> [PROBLEM DESCRIPTION]:
The lines of the records that include "screenshot" should all be copied.

##############################

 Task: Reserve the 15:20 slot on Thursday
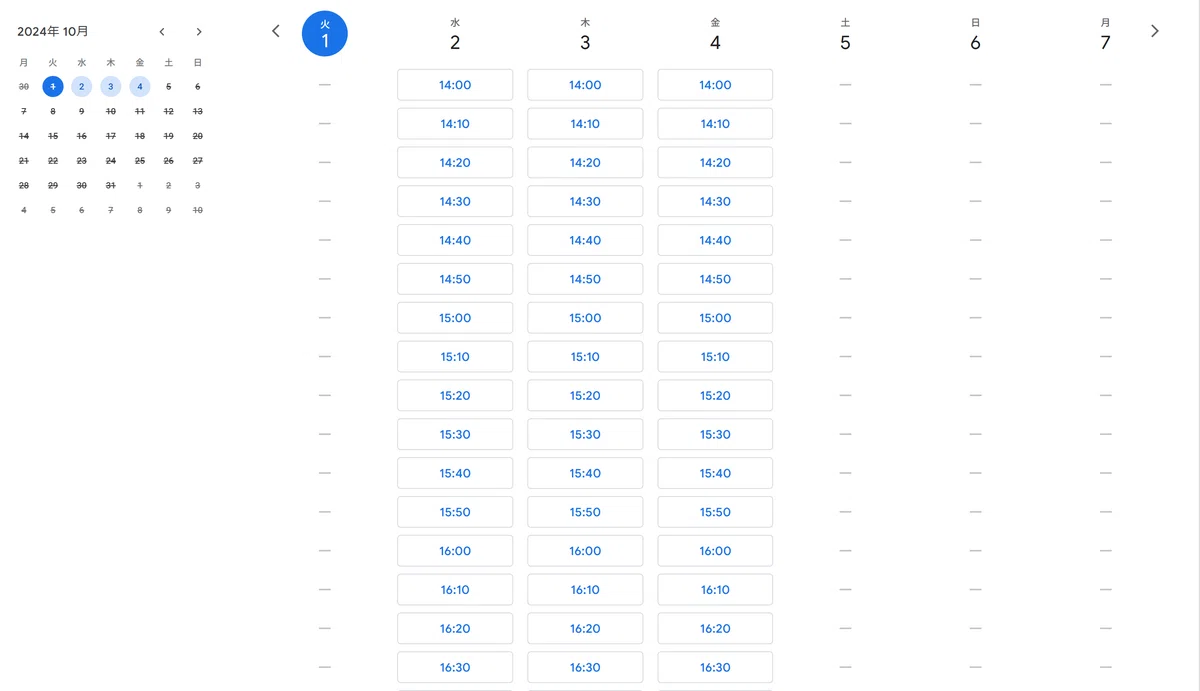(585, 396)
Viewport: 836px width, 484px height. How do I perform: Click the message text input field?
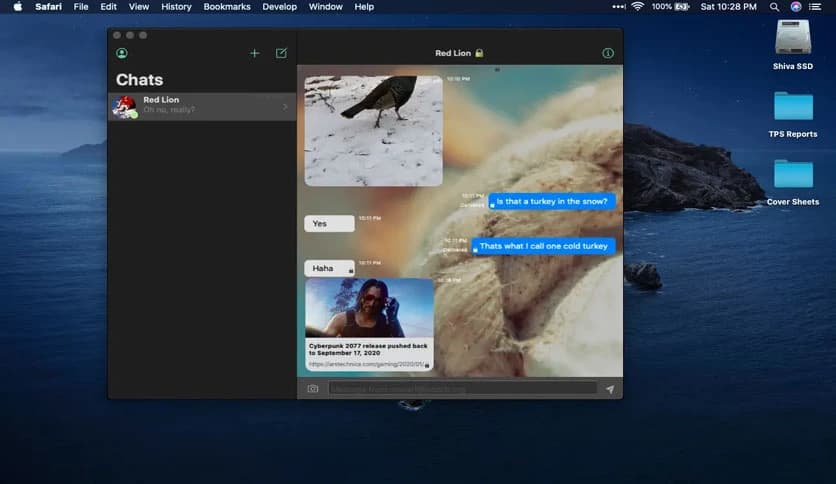pos(462,389)
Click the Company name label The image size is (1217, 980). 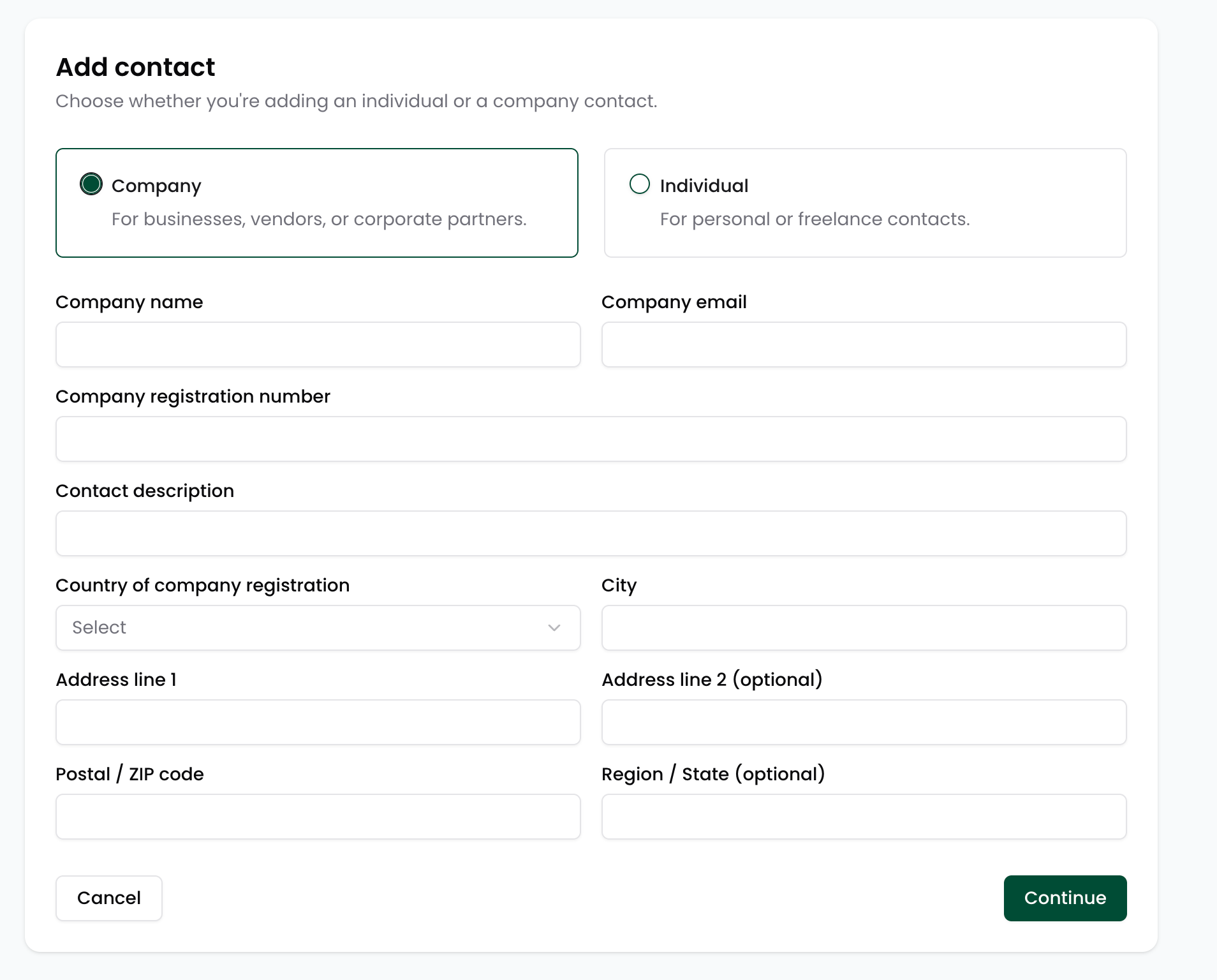[129, 302]
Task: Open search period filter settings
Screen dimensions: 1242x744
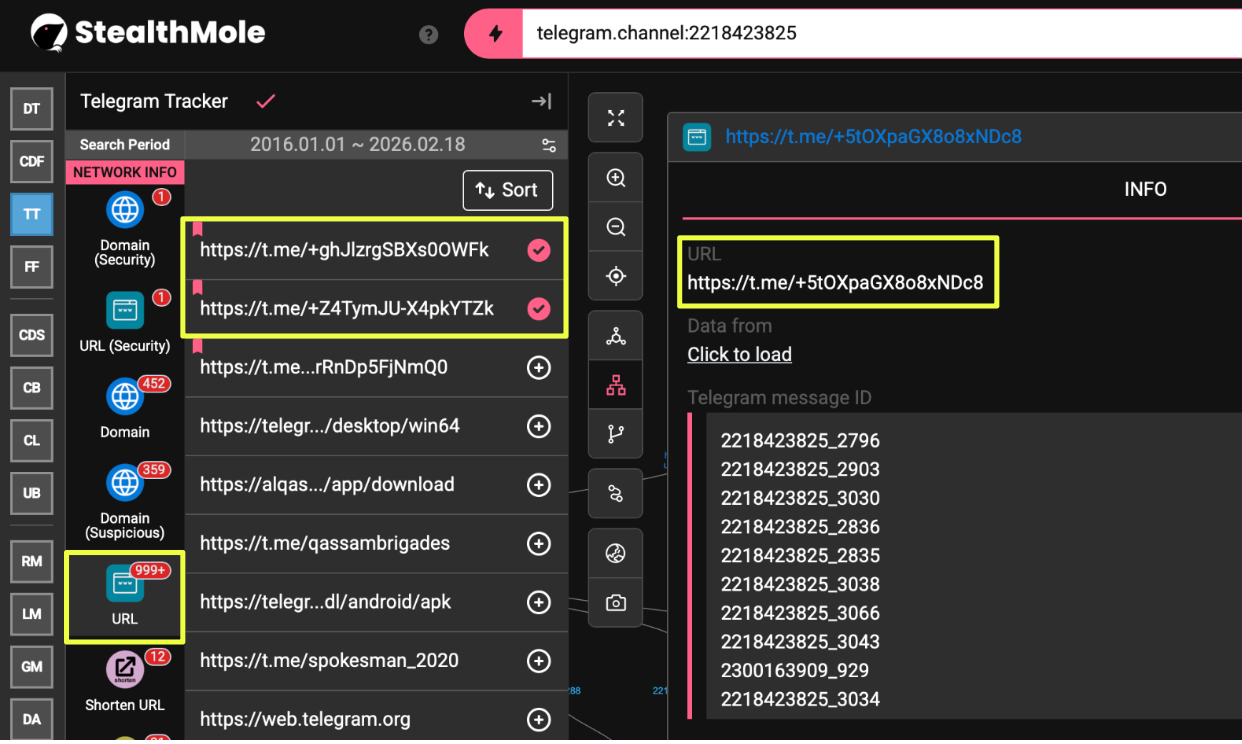Action: (x=548, y=145)
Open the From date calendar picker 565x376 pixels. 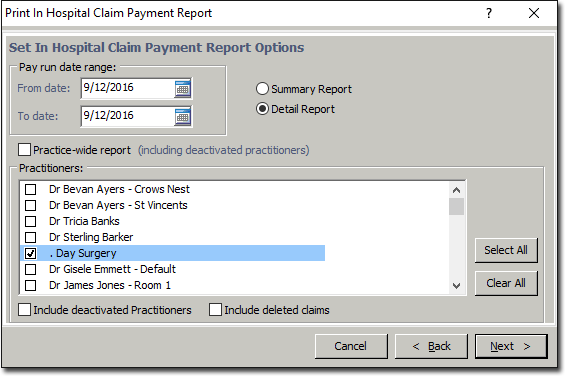183,89
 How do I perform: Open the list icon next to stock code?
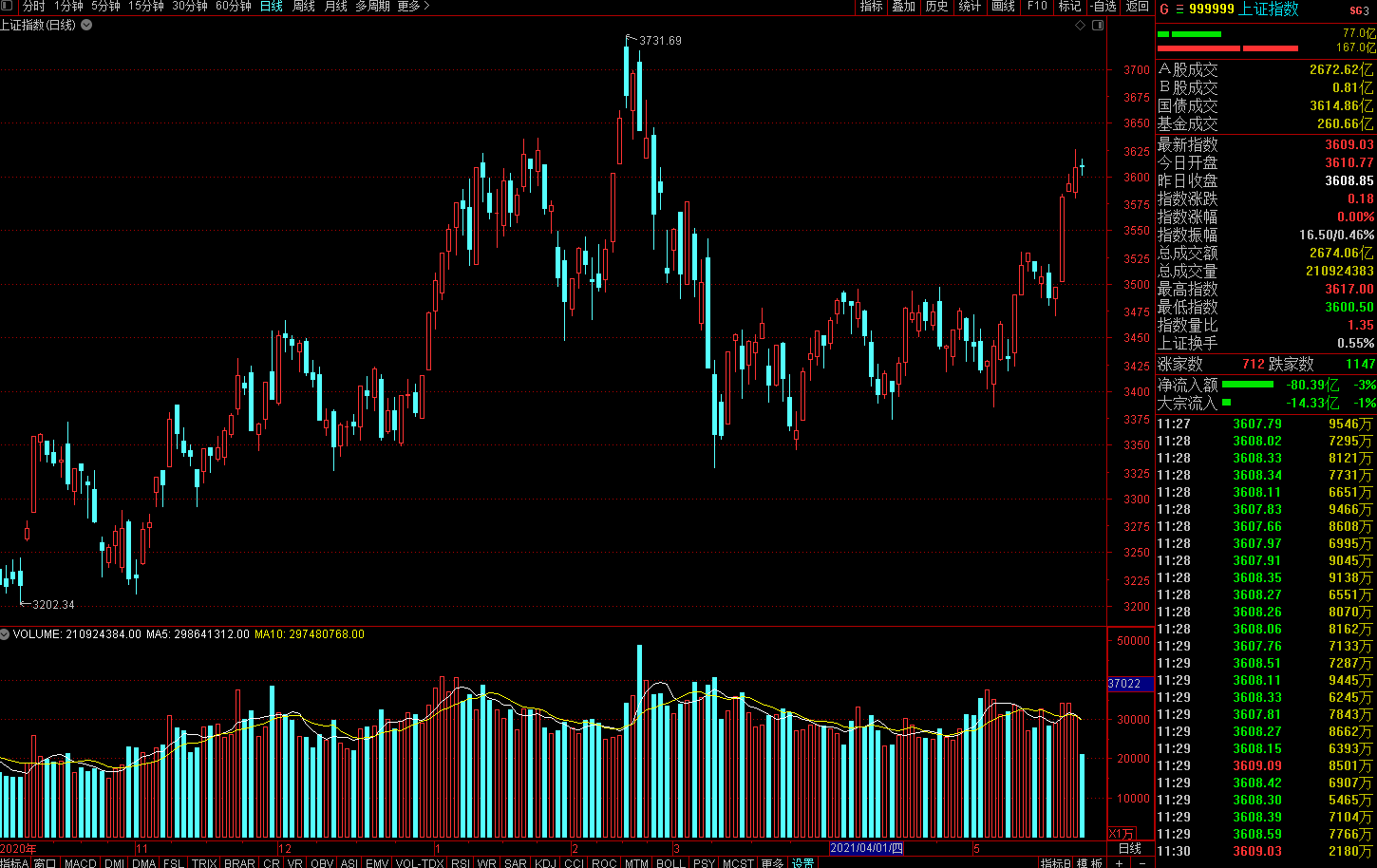click(x=1180, y=9)
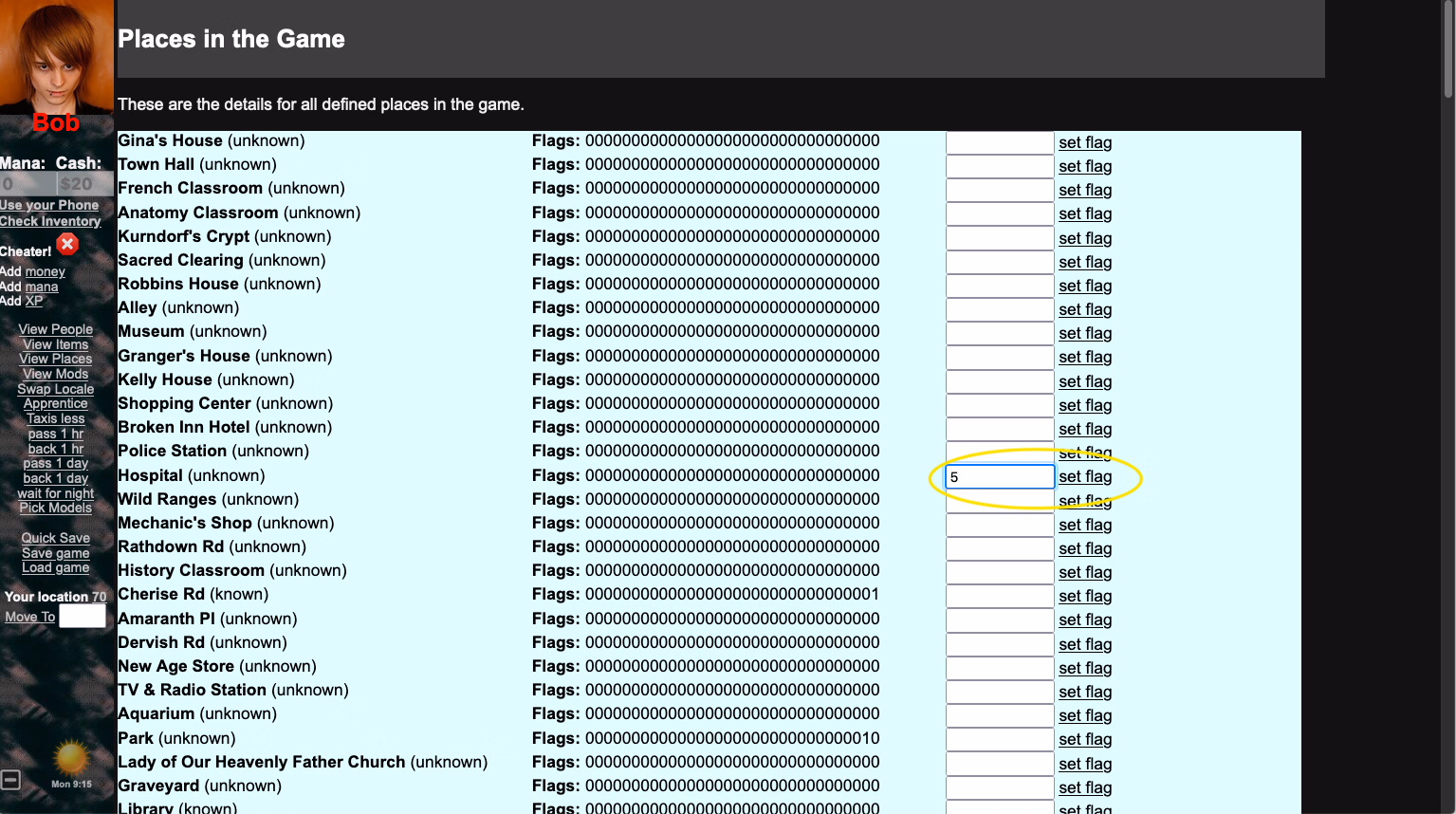Image resolution: width=1456 pixels, height=814 pixels.
Task: Click the Quick Save link
Action: pos(55,538)
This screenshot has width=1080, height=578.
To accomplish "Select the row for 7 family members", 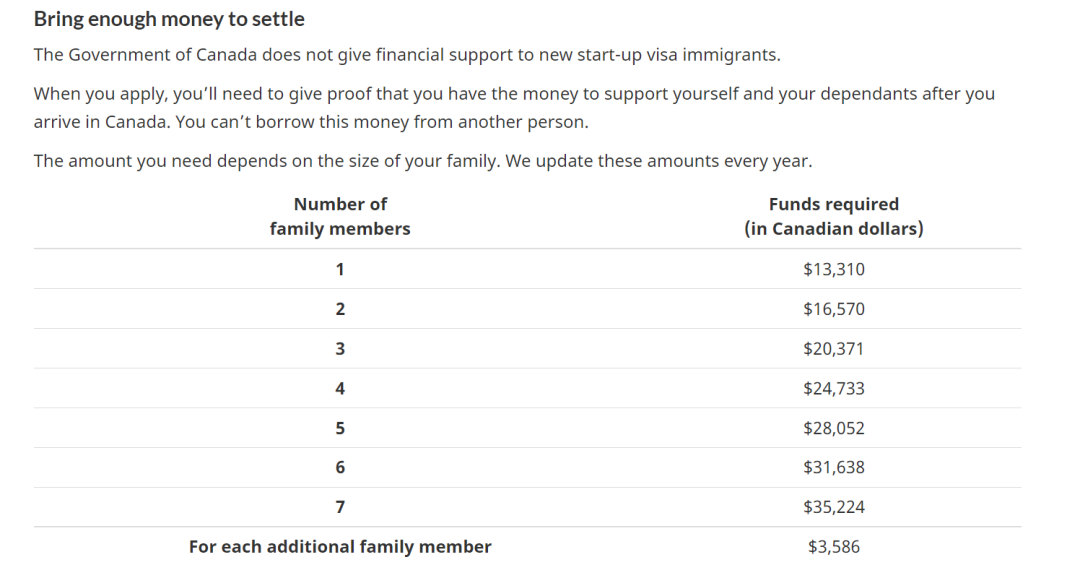I will pos(528,508).
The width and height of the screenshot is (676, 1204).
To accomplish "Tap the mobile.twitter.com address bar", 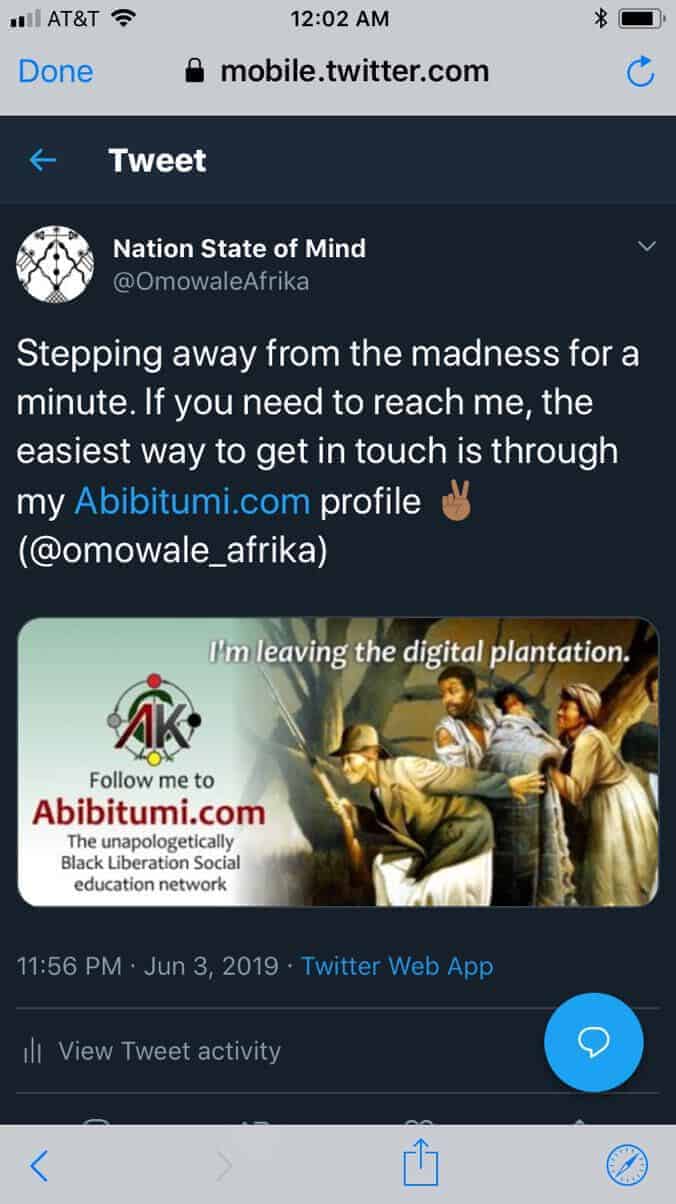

##############################

> [YOUR RESPONSE]:
This screenshot has width=1080, height=578.
The width and height of the screenshot is (676, 1204).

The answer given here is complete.